The company is “well-positioned to develop and commercialize” new treatments, outgoing Chief Executive Officer Ian Read said, as well as maximize the opportunity of in-market products, advance key pipeline programs, and accelerate emerging-market growth.

Pfizer's stock dropped 1 percent to $42.76 in pre-market trading in New York.

Trump announced earlier this month his administration would seek to tie the reimbursement for drugs covered under Medicare Part B to international prices, which are often lower than in the U.S.

His predecessor, Barack Obama, also attempted to advance a Part B-related proposal that would have lowered the reimbursement amount that Medicare pays to drug companies. It was met with significant pushback from pharmaceutical companies, including Pfizer, that said the plan was flawed and “likely to have significant unintended consequences for patients facing serious and life-threatening diseases.”

Read hopes the administration will rethink its proposal, which he claimed "imports price controls from abroad into the U.S."

"I don’t think its in the best interest of patients," he said on Pfizer's earnings call.

Read previously claimed the administration would take steps this year to reform the drug rebate system, an action that could target the business model of middlemen pharmacy benefit managers. No such proposal has been made public, but it "continues to be a point of interest for the administration," Read said.

"It is the most effective way the administration can lower prices for patients at the point of purchase," he told investors.

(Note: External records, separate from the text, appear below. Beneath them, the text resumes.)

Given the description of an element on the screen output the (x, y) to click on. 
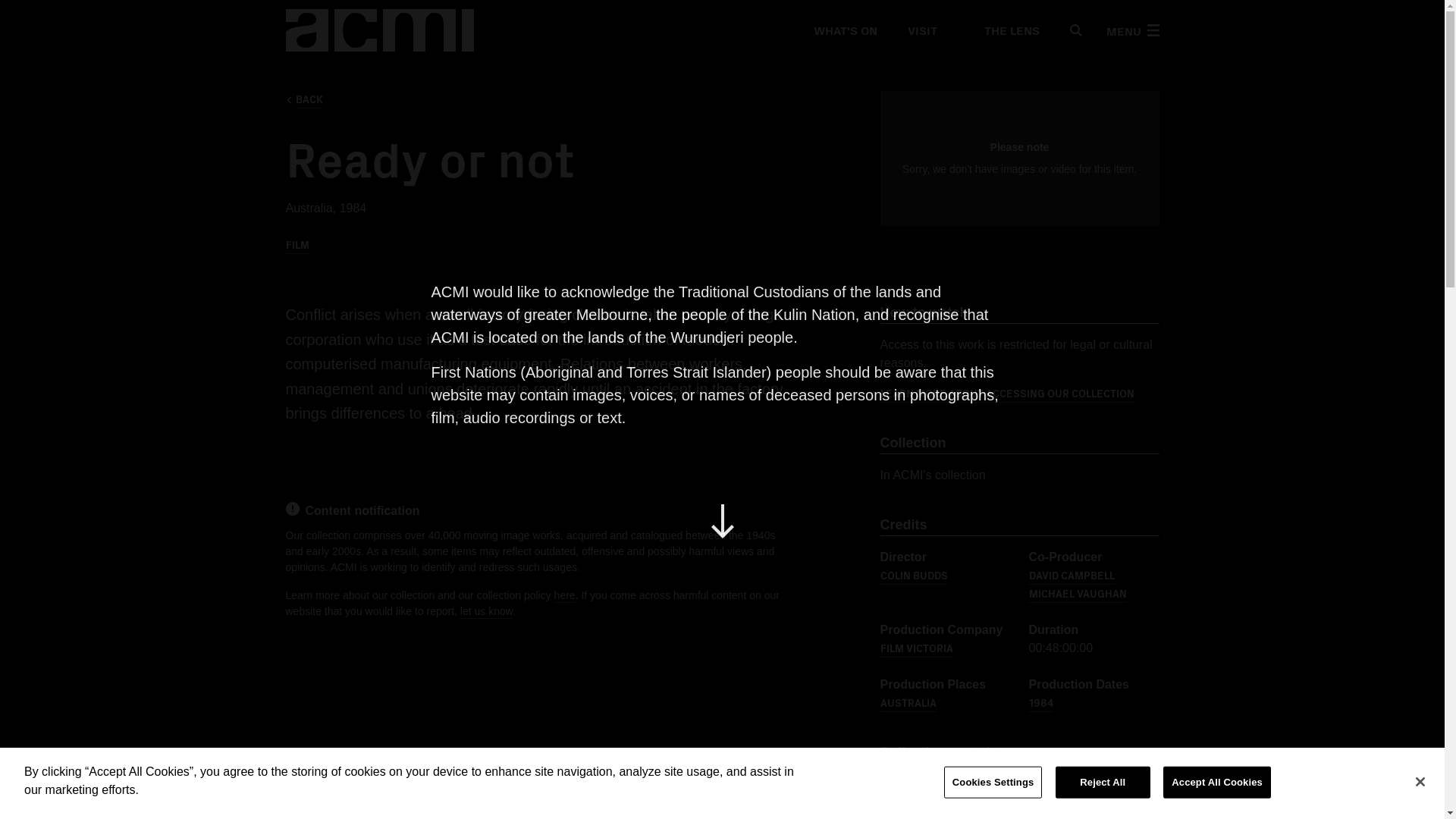
VISIT (921, 30)
MENU (1131, 29)
WHAT'S ON (844, 30)
THE LENS (1003, 30)
Given the description of an element on the screen output the (x, y) to click on. 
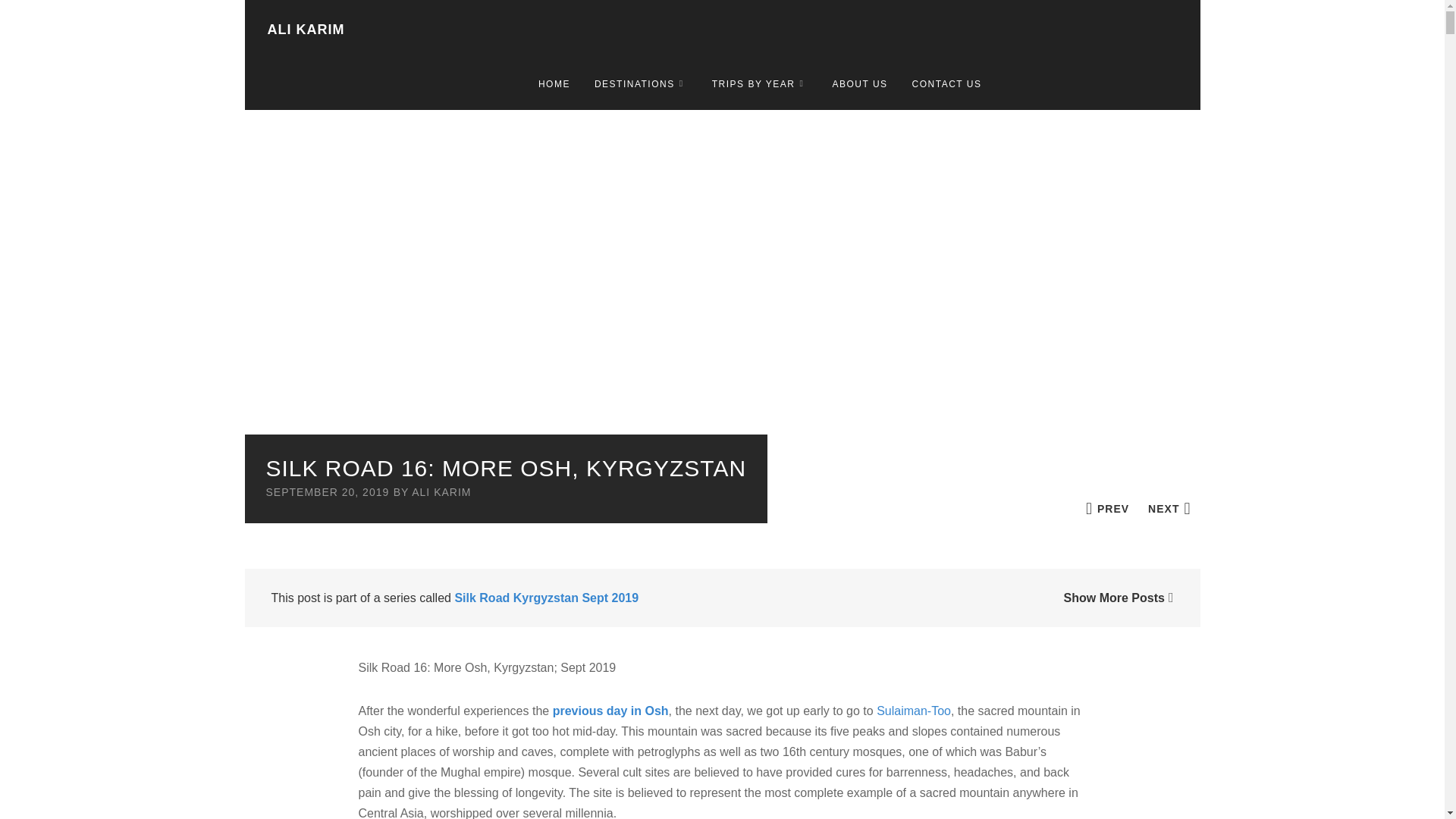
Previous Point On Map (1107, 508)
Next Point On Map (1168, 508)
HOME (553, 82)
Ali Karim  (304, 29)
DESTINATIONS (640, 82)
ALI KARIM (304, 29)
Given the description of an element on the screen output the (x, y) to click on. 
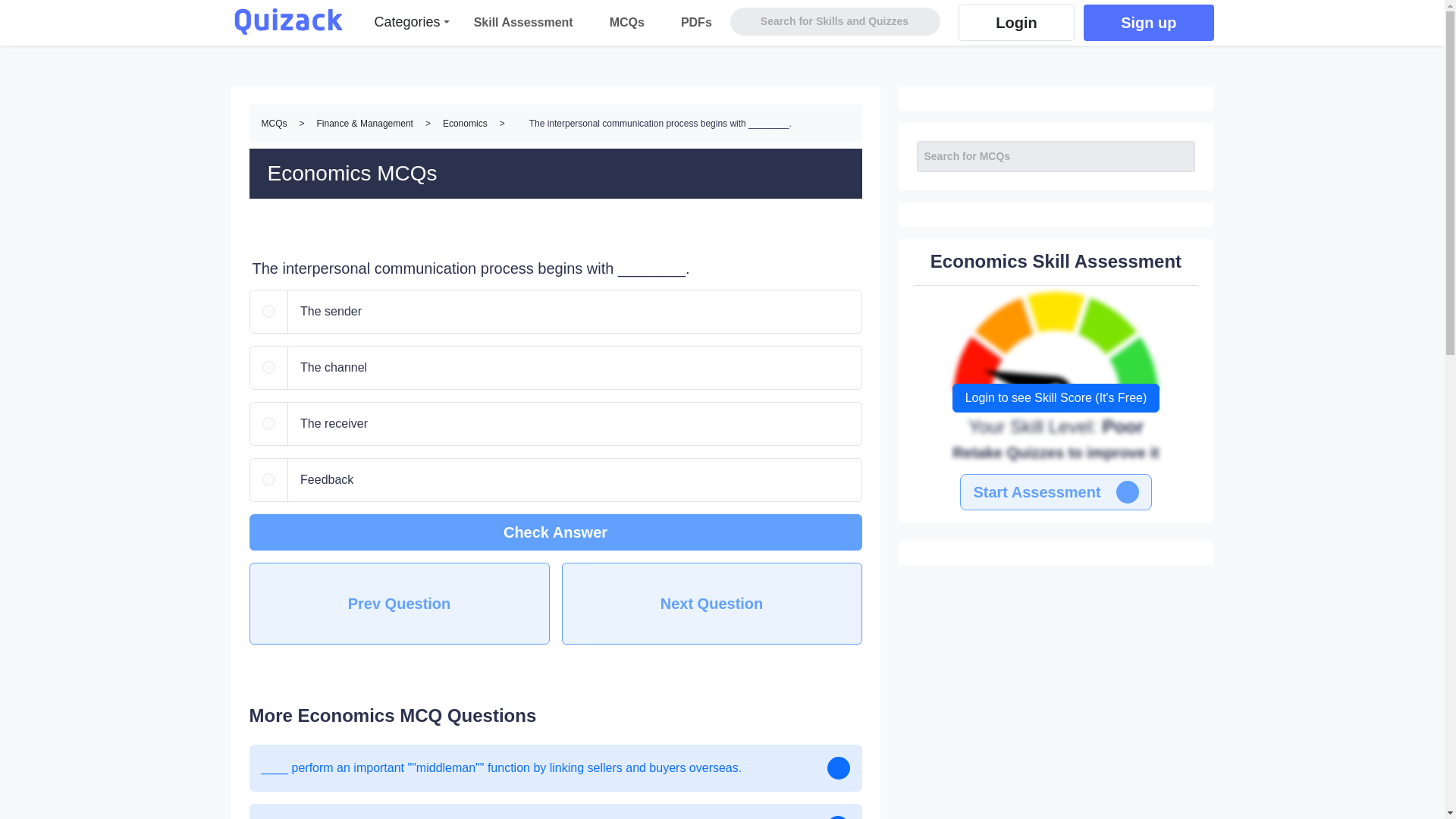
on (269, 367)
on (269, 423)
on (269, 479)
on (269, 311)
Given the description of an element on the screen output the (x, y) to click on. 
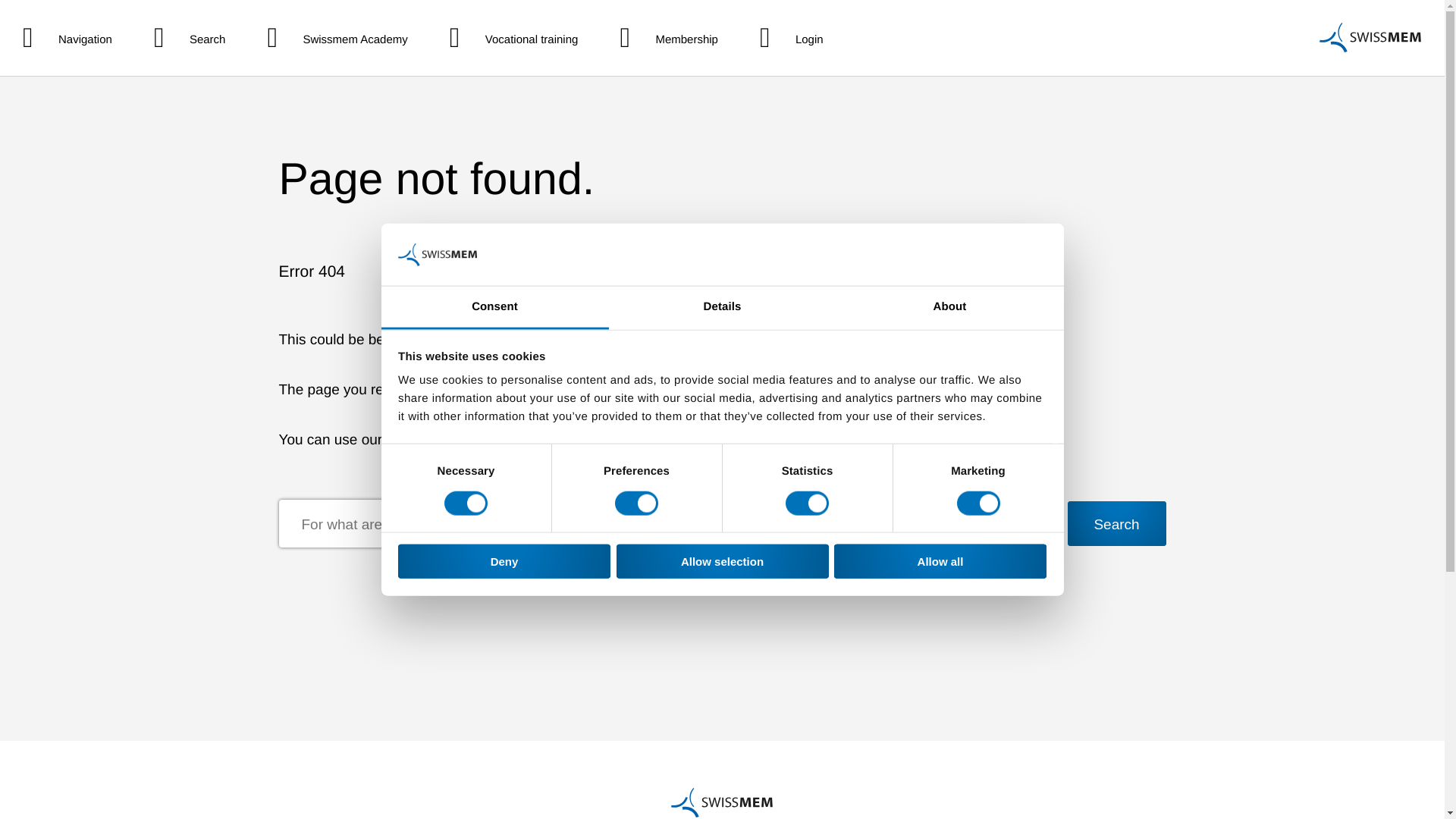
Deny (503, 561)
Vocational training (513, 38)
Consent (494, 308)
Search (189, 38)
Allow selection (721, 561)
Search (189, 38)
About (948, 308)
Allow all (940, 561)
Swissmem Academy (336, 38)
Swissmem Academy (336, 38)
Details (721, 308)
Navigation (67, 38)
Navigation (67, 38)
Membership (668, 38)
Login (792, 38)
Given the description of an element on the screen output the (x, y) to click on. 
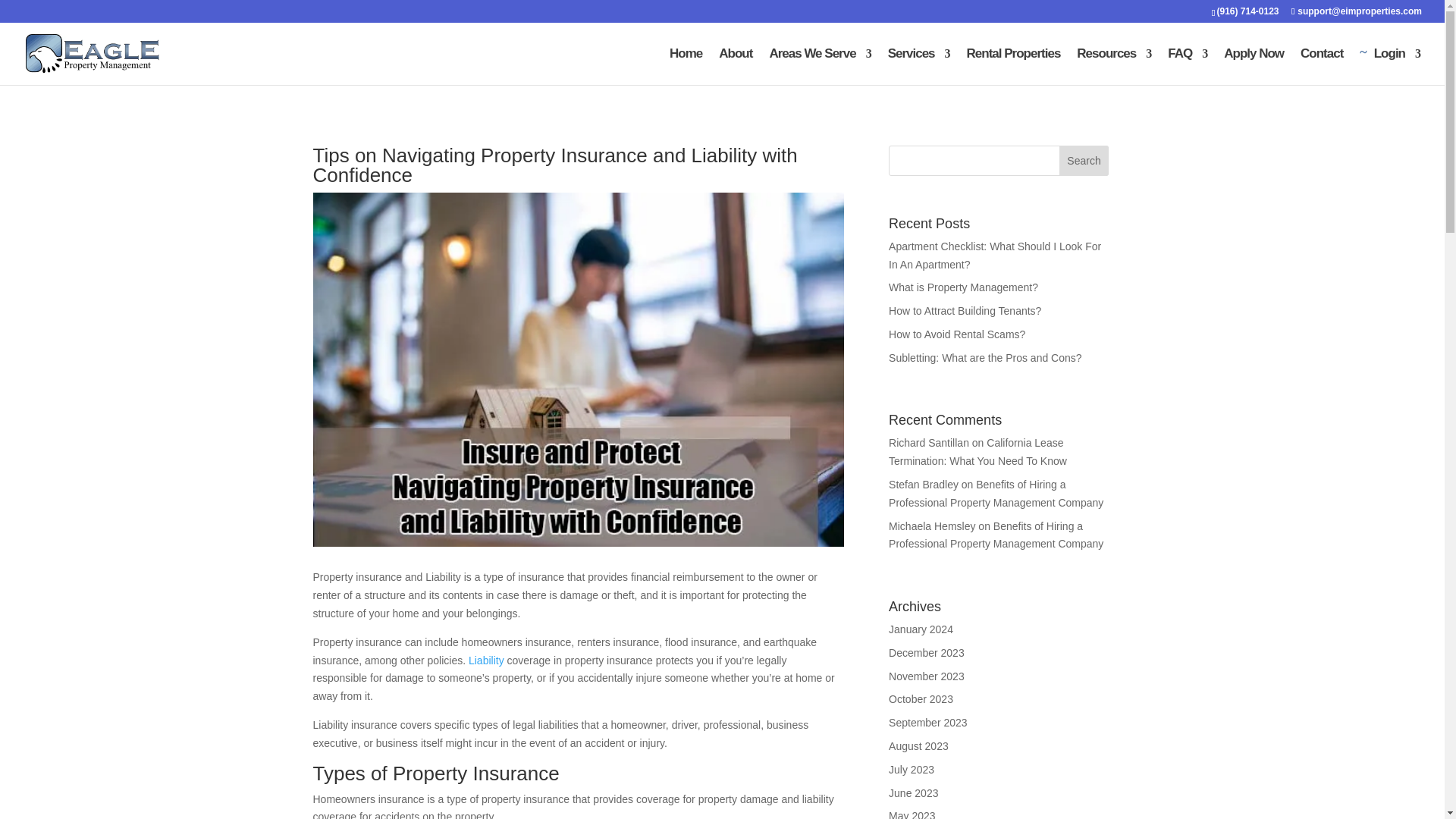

After hiking the price of several of its drugs earlier this year, Trump tweeted that Pfizer "should be ashamed," prompting the company to postpone the cost increases until the end of 2018 or the administration's drug pricing blueprint takes effect.

When asked whether Pfizer intends to raise costs in January -- the month that pharmaceutical companies typically institute significant price increases -- Read hedged.

"We will look at our pricing situation in January and take decision based on what the competitive set is and what our value proposition is in the new marketplace," he said.